The print result is as follows:

%1 = arith.mulf %arg3, %arg4 : f32
%2 = arith.addf %arg5, %1 : f32
linalg.yield %2 : f32
%0 = linalg.matmul ins(%arg0, %arg1 : tensor<?x?xf32>, tensor<?x?xf32>) outs(%arg2 : tensor<?x?xf32>) -> tensor<?x?xf32>
return %0 : tensor<?x?xf32>

I guess that first three ops are the implementation part of matrix multiplication due to the linalg.matmul in testcase.

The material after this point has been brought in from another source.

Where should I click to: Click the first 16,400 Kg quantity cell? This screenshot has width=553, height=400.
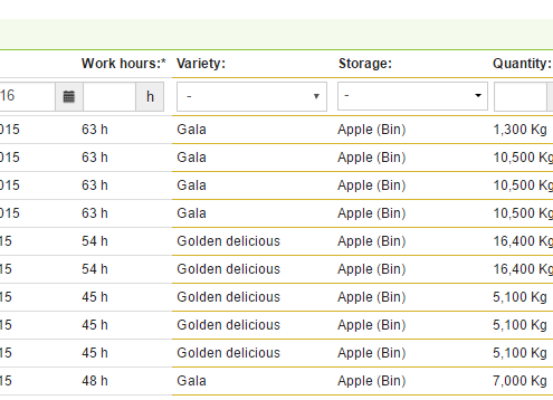(523, 241)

But I wonder about the mechanism of linalg.matmul. Why would the first three lines (not in mlir context) be traversed when I use linalg.matmul.


This happens because linalg named ops are meant to be equivalent to a linalg generic op. So the linalg::MatmulOp behaves as:

linalg.generic {indexing_maps = [affine_map<(d0, d1, d2) -> (d0, d2)>, affine_map<(d0, d1, d2) -> (d2, d1)>, affine_map<(d0, d1, d2) -> (d0, d1)>], iterator_types = ["parallel", "parallel", "reduction"]} 
   ins(%b : tensor<?x?xf32>, %b : tensor<?x?xf32>) outs(%c : %in : tensor<?x?xf32>) {
        ^bb0(%arg0: f32, %arg1: f32, %arg2: f32):
          %0 = arith.mul %arg0, %arg1 : f32
          %1 = arith.add %0, %arg2 : f32
          linalg.yield %1 : f32

It is not printed for simplicity but the linalg.matmul does have a region with those operations, it also has indexing maps and iteration attributes.
When you do a walk this will go through the region of the linalg.matmul which is why you see those operations.